Vincent Fichot © ARD Foto: Julia Linn

Der Japan-Reiseblog von Julia Linn

Hungerstreik neben dem Olympia-Stadion

Seit 13 Tagen hat Vincent Fichot nichts gegessen. Tag und Nacht verbringt er vor dem Bahnhof Sendagaya - direkt gegenüber des Toyko Metropolitan Gym, wo die Olympischen Tischtennis-Wettbewerbe ausgetragen werden, und in Nachbarschaft des Nationalstadions. Den Platz hat er bewusst gewählt.

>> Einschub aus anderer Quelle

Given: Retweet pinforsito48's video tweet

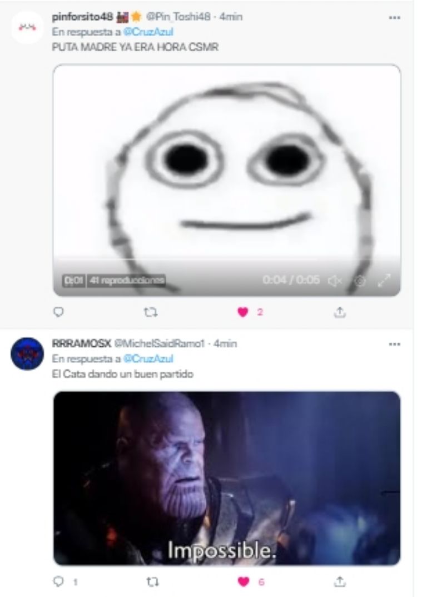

Sein Tag beginnt um 4.30 Uhr. Wenn der Bahnhof öffnet, wird er wach. Vincent Fichot ist hier eigentlich nie allein, erzählt er. Auch als ich ihn am Vormittag besuche, ist richtig viel los - Freunde, die nach ihm schauen, aber auch Fremde, die von ihm gelesen haben und sogar das gleiche Schicksal teilen.

Kinder von der eigenen Mutter "entführt"

Vincent Fichots Geschichte beginnt vor drei Jahren. Die Ehe kriselt, er schlägt seiner Frau eine einvernehmliche Scheidung vor. Sie will nicht darüber sprechen. Als er wenige Wochen später von der Arbeit nach Hause kommt, sind sein Sohn Tsubasa (3) und seine Tochter Kaeda (11 Monate) verschwunden. Was der Vater am 10. August 2018 erlebt hat, lasse ich ihn hier selbst erzählen:

"Ich bin in die Kinderzimmer gegangen - alles war leer. Ich habe sofort meinen Anwalt angerufen. Er hat mir erklärt, dass meine Kinder entführt wurden und ich sie wahrscheinlich nie wieder sehen werde. Ich dachte, das kann nicht wahr sein. Ich war zu dem Zeitpunkt seit zwölf Jahren in Japan, ich hatte nie von so etwas gehört. Ich sagte meinem Anwalt: 'Wir müssen die Polizei rufen, die müssen ermitteln.' Er sagte: 'Die Polizei interessiert das nicht.' Und er hatte Recht. Ich war viermal bei der Polizei wegen Kindesentführung, und sie haben sich geweigert, meine Anzeige aufzunehmen. Dabei bin ich nicht geschieden, ich habe noch all meine Rechte und Pflichten als Vater - genau wie meine Frau. Ich habe keine Ahnung, wo meine Kinder sind. Ich weiß ich nicht mal, ob sie leben oder nicht."

Japanische Sorgerechtsregeln ad absurdum

Vincent Fichot beim Hungerstreik (l.) © ARD Foto: Julia Linn

Die drei anderen Männer teilen mit Fichot (l.) das gleiche Schicksal. Sie sind aus Hokkaido gekommen, um ihn zu unterstützen.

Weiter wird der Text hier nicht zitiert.